OPPOSITION councillors have slammed the council over what they claim is a failure to address problems that have left more than half of Thurrock’s residents unable to afford a home.
Last week the council published a report which laid out a bleak picture of the housing situation where house prices have jumped by an average of 50 per cent in just five years.
It noted that 52 per cent of people living in the borough do not meet the “affordability requirements to purchase the smallest types of property available” and rental prices have also shot up by 30 per cent.
The revelations have resulted in heavy criticisms from opposition councillors who claim that the Conservative administration has “sleepwalked” into the problems the borough now faces.
Labour Councillor Lynn Worrall, who chairs the Housing Overview and Scrutiny Committee, said: “The current housing situation is not something that has hit us overnight and I am disappointed that the current administration sleepwalked into many of the problems we now face.
“They have failed to adapt to the changes in the housing market and done very little to put residents and local families at the forefront of their policies.
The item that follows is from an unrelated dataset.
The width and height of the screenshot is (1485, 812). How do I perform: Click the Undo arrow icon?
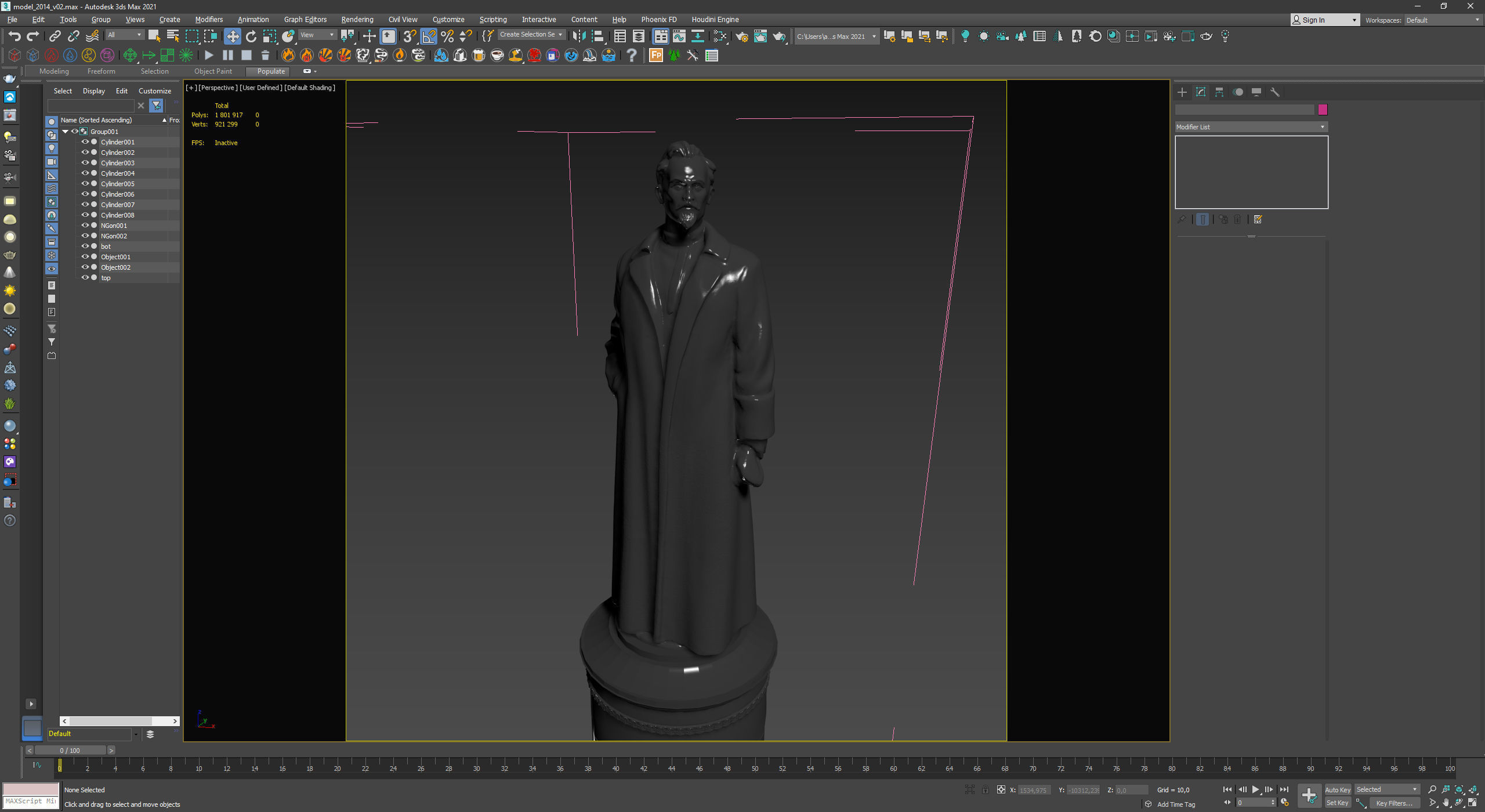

They fail to challenge their own government and this has resulted in Thurrock residents getting a poor deal.
“Sadly, we have got to a stage where the developers are getting approval for building houses that do not have our own agreed levels of social and affordable homes built into their planning permission.
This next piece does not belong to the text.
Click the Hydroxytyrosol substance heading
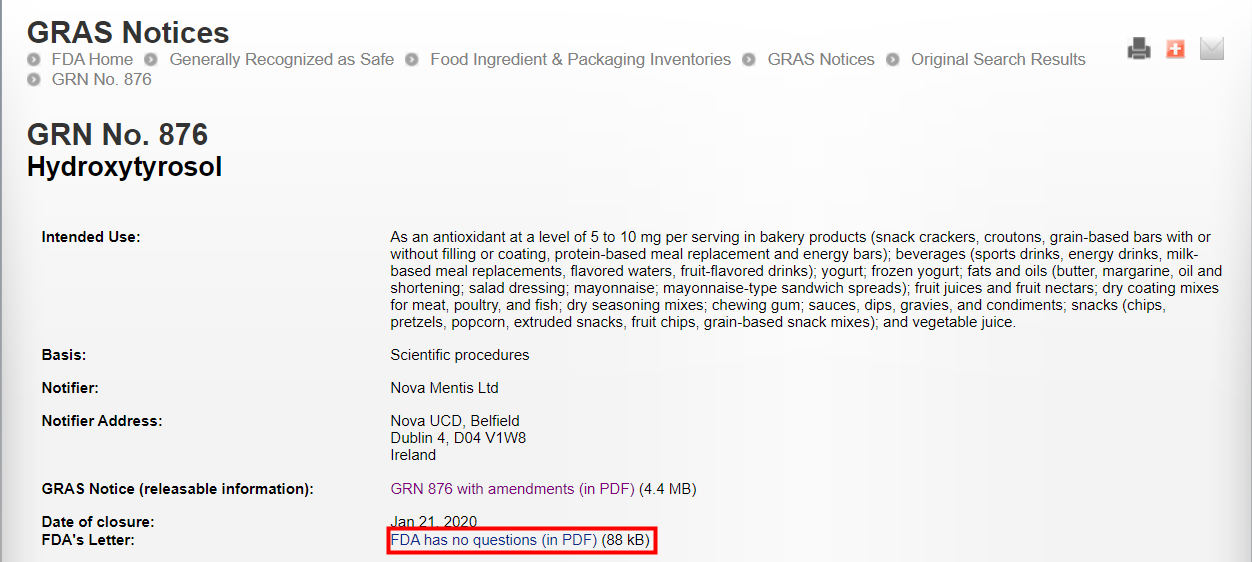(x=124, y=167)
“This has resulted in the houses that are built valued out of reach for Thurrock residents and many young families are simply priced out of the market altogether.”
She added that the housing crisis is leading to the loss of highly skilled residents who are moving elsewhere to avoid the high costs.
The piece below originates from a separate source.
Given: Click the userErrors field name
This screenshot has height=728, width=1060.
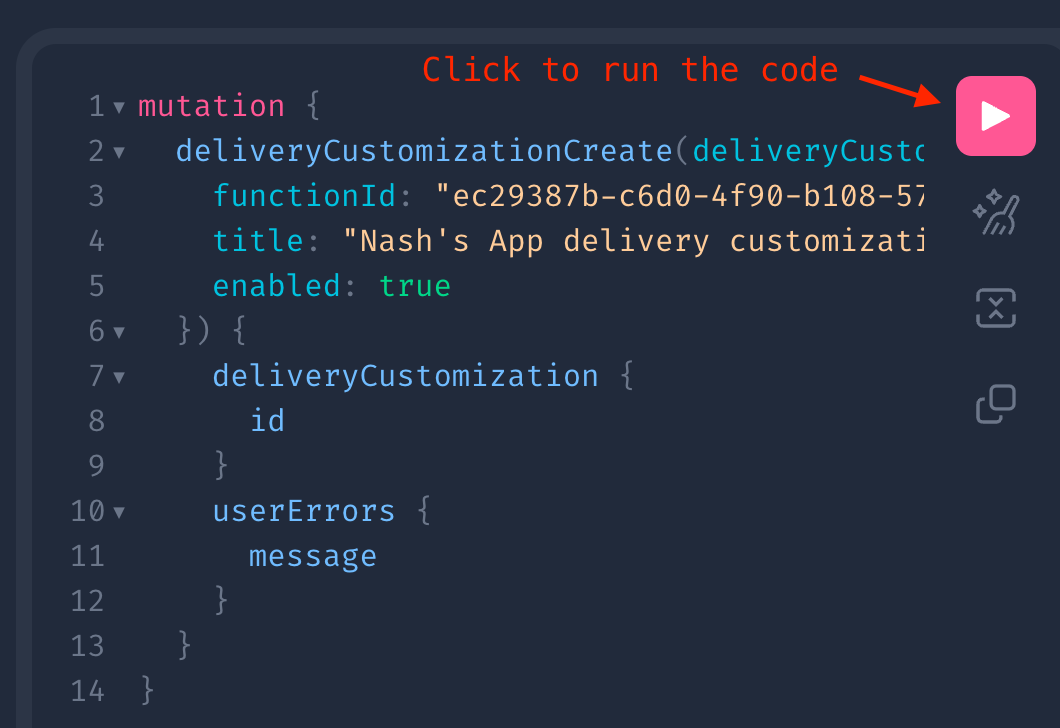Looking at the screenshot, I should tap(304, 511).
“We need to have a housing policy that encourages university students back to Thurrock,” she said.
“They spend years getting a degree, living independently and then find they have to move home again as they cannot afford to rent here in Thurrock let alone buy a starter home.
“The housing policy unfairly discriminates against those who get themselves a university education as they are no longer even allowed to join the housing register if they live at home with their parents.”
At the start of the year there was more than 9,000 people on the council’s housing waitlist but policy changes meant that young people on low income and living with their parents are no longer able to apply and neither can older residents looking to move to sheltered housing.
When the policy change was discussed at the end of last year, council officers said the reason was to stop people from having “unrealistic expectations” that they will get a home.
Councillor Luke Spillman, leader of the Thurrock Independents, said he had “lost count of the amount of times” he had raised the seriousness of the housing crisis to the council and yet there has not been “any meaningful plans for any new social homes”.
He went on to accuse both the national government and the administration of being “ideologically opposed” to building social housing.
“This crisis was not unforeseen. It has been highlighted for over a decade,” he continued.
“The way out of this mess is clear, invest heavily in social home building. Private development will never solve the housing crisis. Developers will always limit supply to increase sale prices. We just need leadership at both a national and local level with the will act.”
Thurrock Council was asked about the report and what is being done to support people who are looking to buy a home in the borough but they did not respond.
However, the authority has been keen to highlight that it is building council homes and £32million has been set aside to fund a number of developments. They also have stated an ambition to build up to 500 new homes over the next five to 10 years.